Electrochemical detection of ALP traditionally requires a two-step reaction, involving a change in pH from 10 to 6.5 of the testing sample. In this study, a simplified process of ALP detection was proposed using a single step approach. ALP's substrate, phenyl phosphate was enzymatically decomposed to phenol, which was oxidized electrochemically. A three-electrode sensor prototype was used to quantify the oxidation current produced. Quantification of the current could be related to original solution ALP concentrations.

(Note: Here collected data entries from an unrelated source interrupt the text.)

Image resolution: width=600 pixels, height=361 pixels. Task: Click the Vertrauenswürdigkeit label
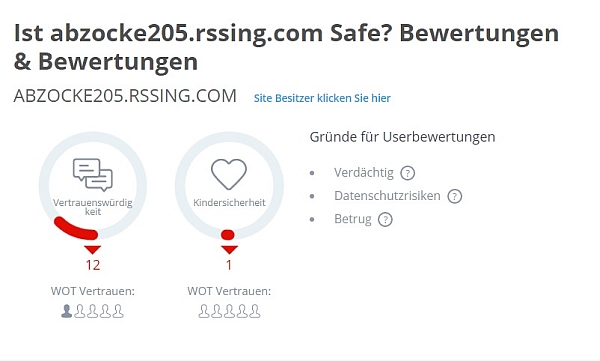(93, 207)
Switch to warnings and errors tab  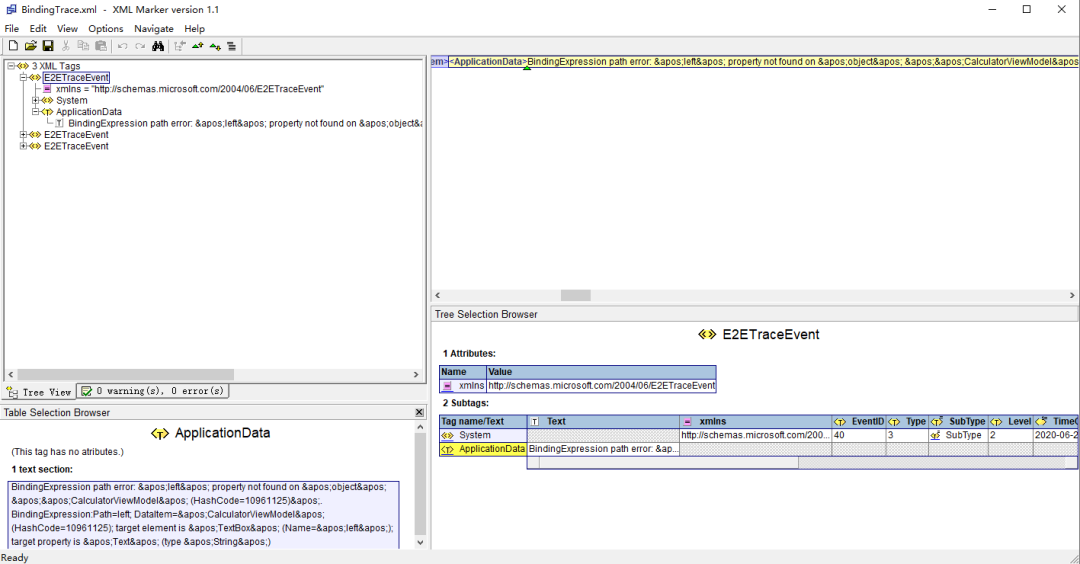pos(153,391)
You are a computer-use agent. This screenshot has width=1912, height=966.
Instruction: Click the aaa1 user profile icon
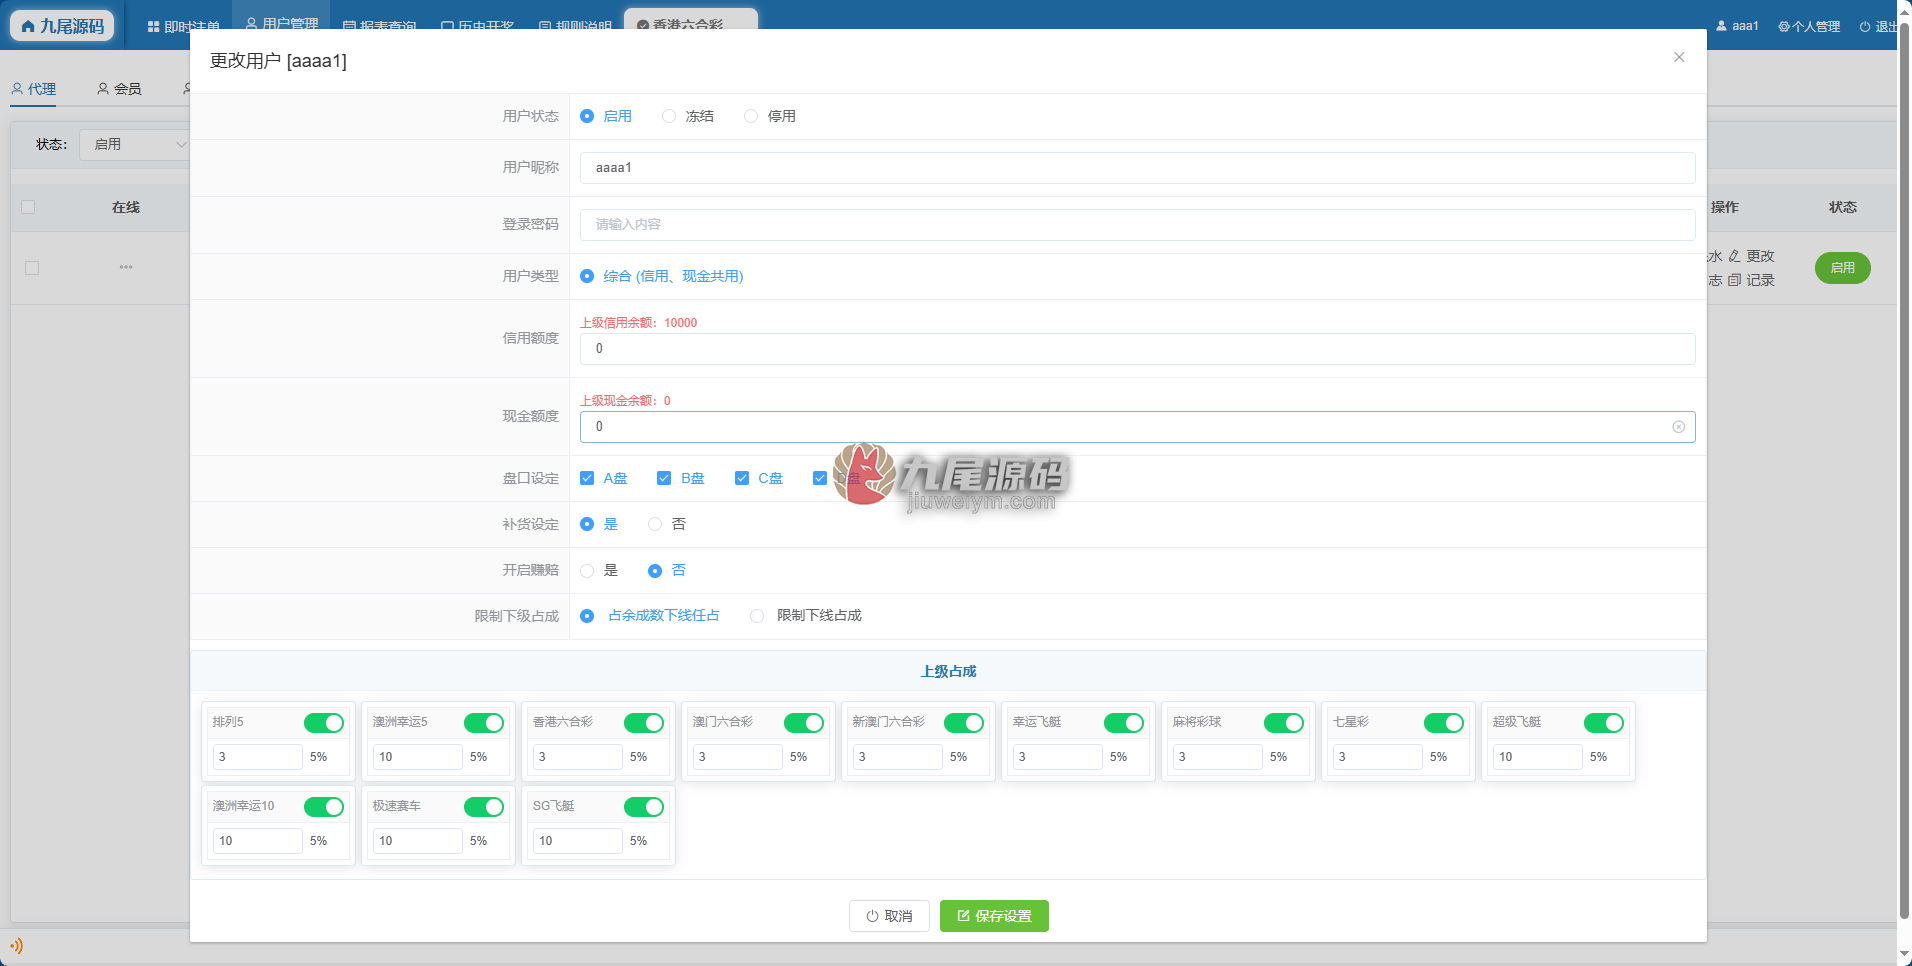coord(1722,26)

The feasibility and validity of detecting phenol using this ALP biosensor was carried out, and the results were very good at an oxidation potential of +0.45 V versus Ag/AgCl reference electrode. Cyclic voltammetric studies in solution with 150 mM KCl as supporting electrolyte, buffer solution with 5 mM MgCl₂ and the buffer solution with 5 mM MgCl₂ with 10 mM phenyl phosphate were carried out. This gave confirmation that addition of MgCl₂ and phenyl phosphate to solution did not increase the background current ensuring any current measured would be derived only from the electrochemical oxidation of phenol produced by the ALP enzymatic reaction. Operational temperature effects at 25, 32 and 37 °C were evaluated. At a higher temperature, the biosensor output increased as anticipated. The biosensor was shown to be able to operate at ambient temperature, and for simplicity and practical use the biosensor was operated at ambient temperature in subsequent studies of the assessment of the sensor performance. Potential chemical interference of the sensor performance was investigated. It was found that only minute interference would occurred, if the of glucose, ascorbic acid and urea concentrations were higher than 10 mM/L, 5 mg/L, and 400 mg/L respectively. Physiological important ALP concentrations levels (0–300 IU/L) in bovine serum were successfully detected by this single-step method using a single use, disposable biosensor. The performance of the ALP biosensor was assessed by comparing it to the measurements made by a gold standard method in ALP detection, spectrophotometry. A linear relationship was established between current at 600 seconds and ALP concentration with the ALP biosensor, and an excellent agreement was established between the change in absorbance of the spectrophotometric measurements and the current output of the ALP biosensor in bovine serum over the ALP concentration range of 0–300 IU/L. This comparison supported that this single-step, single use, disposable ALP biosensor could be used effectively to evaluate ALP levels in bovine serum.